An act to affirm the policy of the United States regarding Internet governance
- Long title: To affirm the policy of the United States regarding Internet governance.
- Announced in: the 113th United States Congress
- Sponsored by: Rep. Greg Walden (R, OR-2)
- Number of co-sponsors: 32

Codification
- Agencies affected: United States Congress, Executive Office of the President

Legislative history
- Introduced in the House as H.R. 1580 by Rep. Greg Walden (R-OR) on April 16, 2013; Committee consideration by United States House Committee on Energy and Commerce, United States House Energy Subcommittee on Communications and Technology;

= An act to affirm the policy of the United States regarding Internet governance =

Internet governance

The bill H.R. 1580(long title: "To affirm the policy of the United States regarding Internet governance") was a bill introduced into the United States House of Representatives in the 113th United States Congress. The bill primarily listed a series of Congressional "findings" regarding the internet, its use, and the way it has been governed. Finally, the bill affirms that "it is the policy of the United States to preserve and advance the successful multistakeholder model that governs the Internet."

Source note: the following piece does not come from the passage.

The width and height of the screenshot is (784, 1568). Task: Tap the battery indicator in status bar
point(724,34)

==Provisions/Elements of the bill==
The text of H.R. 1580 as it was first introduced includes:

SECTION 1. FINDINGS.
The 113th United States Congress finds the following:
(1) Given the importance of the Internet to the global economy, it is essential that the Internet remain stable, secure, and free from government control.
(2) The world deserves the access to knowledge, services, commerce, and communication, the accompanying benefits to economic development, education, and health care, and the informed discussion that is the bedrock of democratic self-government that the Internet provides.
(3) The structure of Internet governance has profound implications for competition and trade, democratization, free expression, and access to information.
(4) Countries have obligations to protect human rights, whether exercised online or offline.
(5) The ability to innovate, develop technical capacity, grasp economic opportunities, and promote freedom of expression online is best realized in cooperation with all stakeholders.
(6) Proposals have been, and will likely continue to be, put forward at international regulatory bodies that would fundamentally alter the governance and operation of the Internet.
(7) The proposals would attempt to justify increased government control over the Internet and could undermine the current multistakeholder model that has enabled the Internet to flourish and under which the private sector, civil society, academia, and individual users play an important role in charting its direction.
(8) The proposals would diminish the freedom of expression on the Internet in favor of government control over content.
(9) The position of the United States Government has been and is to advocate for the flow of information free from government control.
(10) This Administration and past Administrations have made a strong commitment to the multistakeholder model of Internet governance and the promotion of the global benefits of the Internet.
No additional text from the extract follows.